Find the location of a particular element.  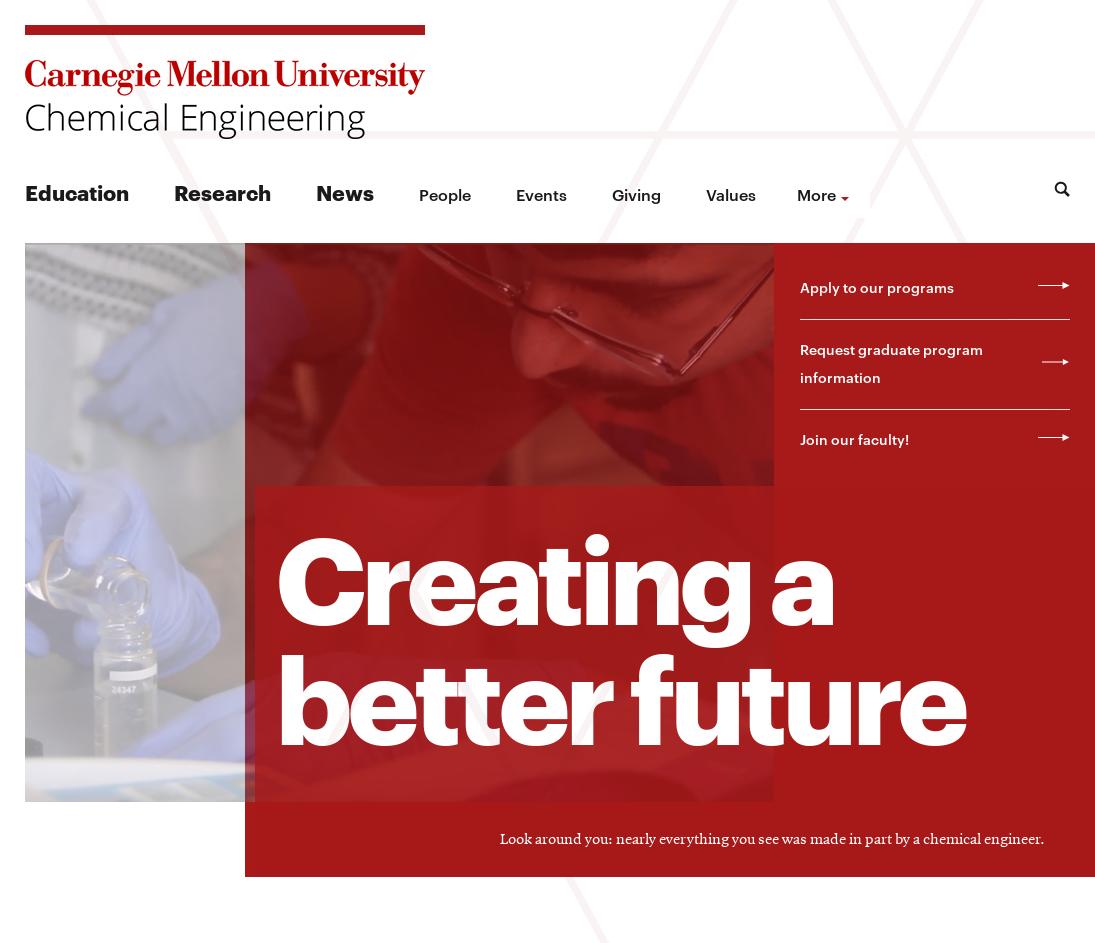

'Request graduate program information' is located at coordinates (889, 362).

* * *

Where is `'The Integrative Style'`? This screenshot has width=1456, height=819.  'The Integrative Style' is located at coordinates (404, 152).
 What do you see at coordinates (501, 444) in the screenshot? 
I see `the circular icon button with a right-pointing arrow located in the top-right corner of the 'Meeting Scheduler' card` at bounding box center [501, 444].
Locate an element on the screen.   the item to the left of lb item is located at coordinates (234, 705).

* * *

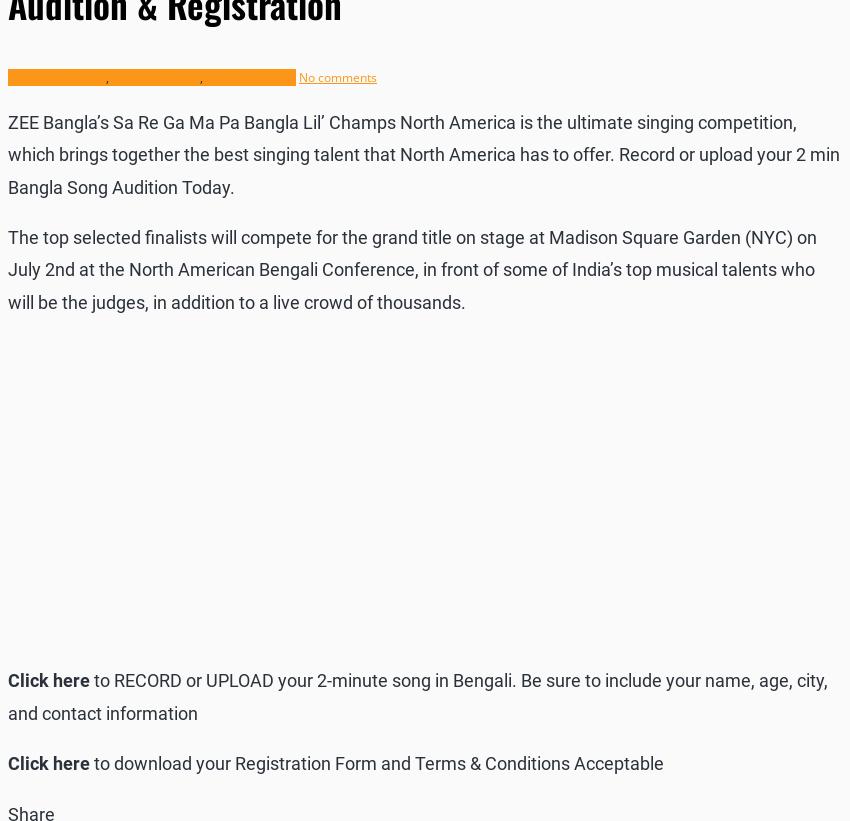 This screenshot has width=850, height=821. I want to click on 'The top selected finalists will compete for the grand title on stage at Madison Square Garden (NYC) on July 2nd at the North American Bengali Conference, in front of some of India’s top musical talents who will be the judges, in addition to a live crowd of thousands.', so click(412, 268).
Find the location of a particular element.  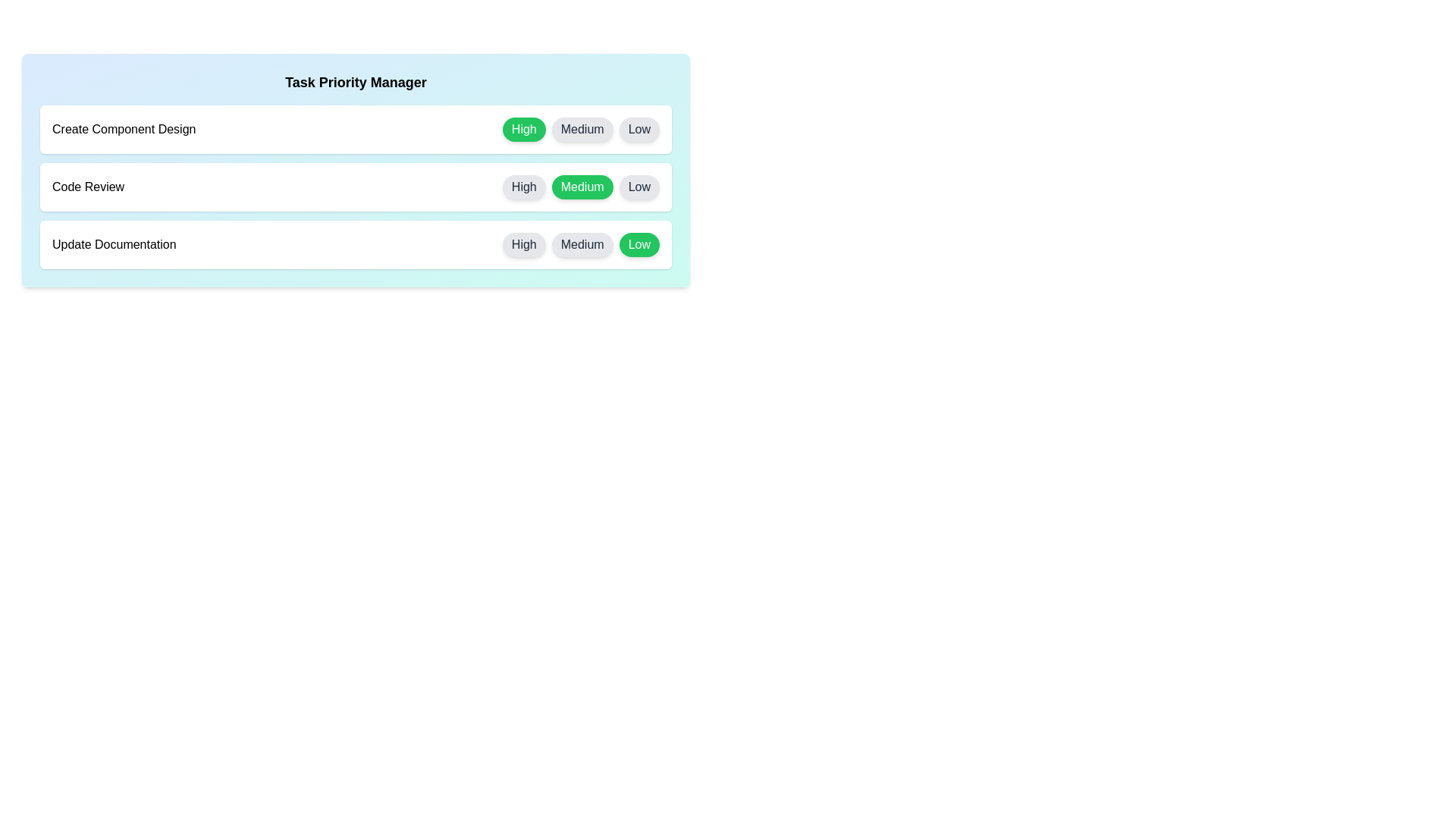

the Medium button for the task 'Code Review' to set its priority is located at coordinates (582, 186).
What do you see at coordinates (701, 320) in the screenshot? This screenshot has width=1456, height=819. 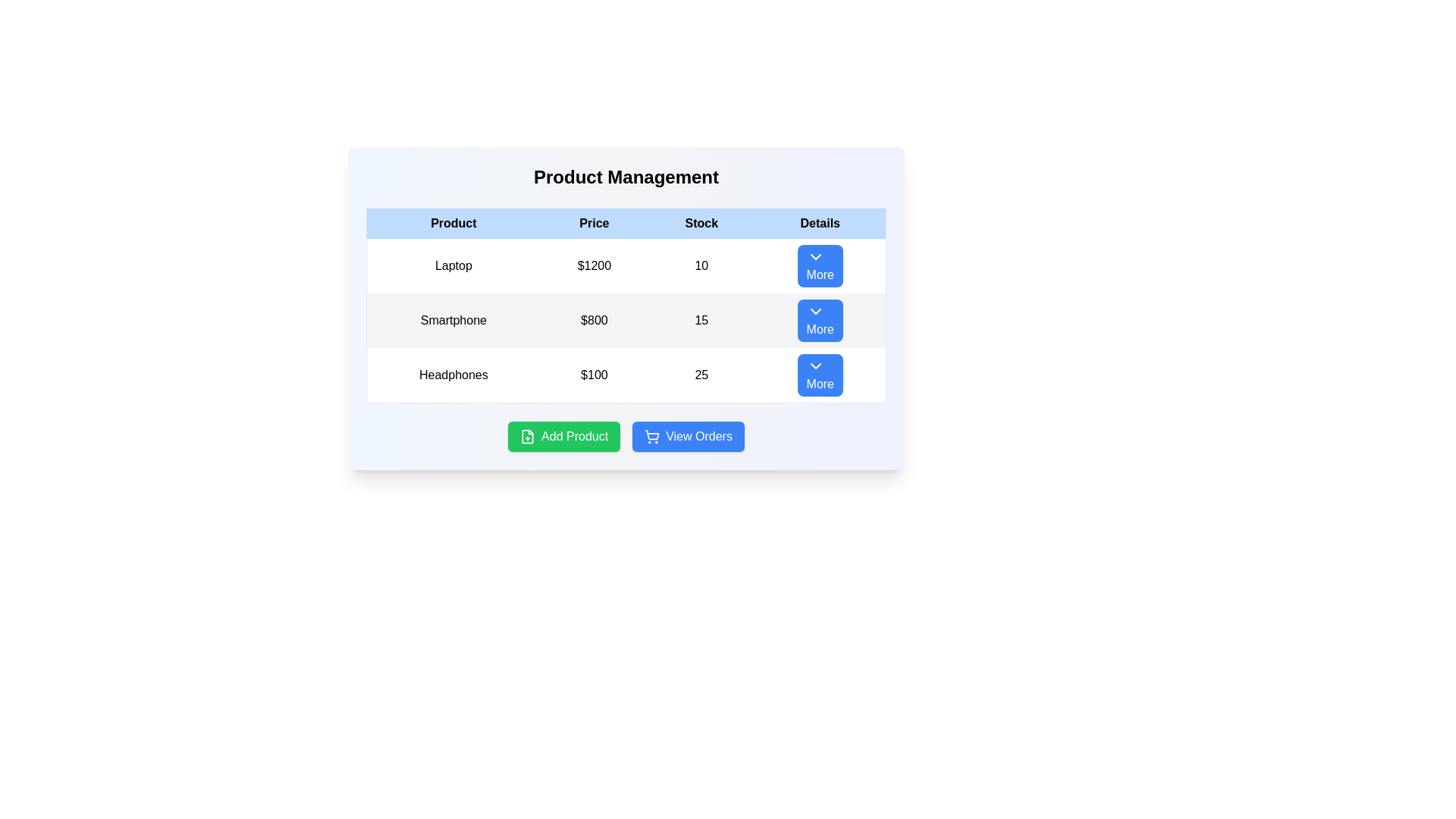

Prompt:
Copy the stretch of the listing from the line containing "What do you see at coordinates (501, 444)" through the line containing "Locate an element", word for word.

Expected answer:
 What do you see at coordinates (501, 444) in the screenshot? 
I see `the circular icon button with a right-pointing arrow located in the top-right corner of the 'Meeting Scheduler' card` at bounding box center [501, 444].
Locate an element on the screen.   the item to the left of lb item is located at coordinates (234, 705).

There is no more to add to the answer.